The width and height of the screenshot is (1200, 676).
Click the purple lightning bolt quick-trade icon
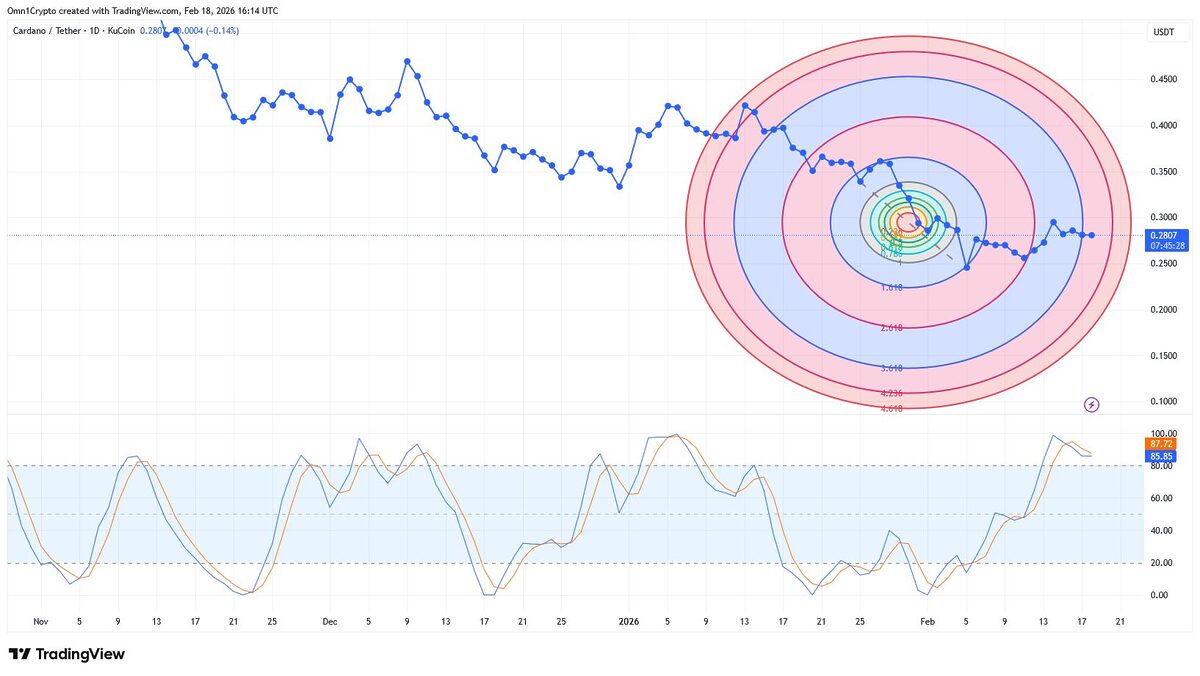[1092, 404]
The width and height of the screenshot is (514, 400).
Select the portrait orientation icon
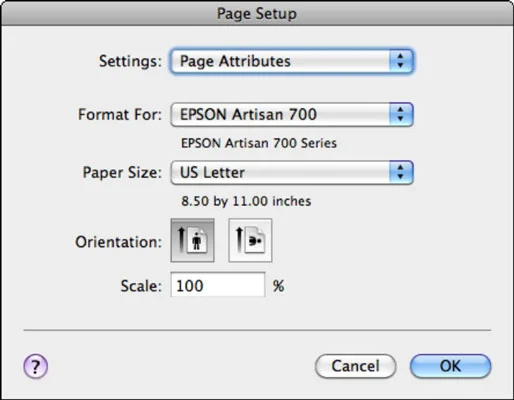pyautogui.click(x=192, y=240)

━━━━━━━━━━━━━━━━━━━━

Lines with "screenshot": find them in the data and copy each one.

» **Reply**:
The width and height of the screenshot is (1200, 676).
The width and height of the screenshot is (514, 400).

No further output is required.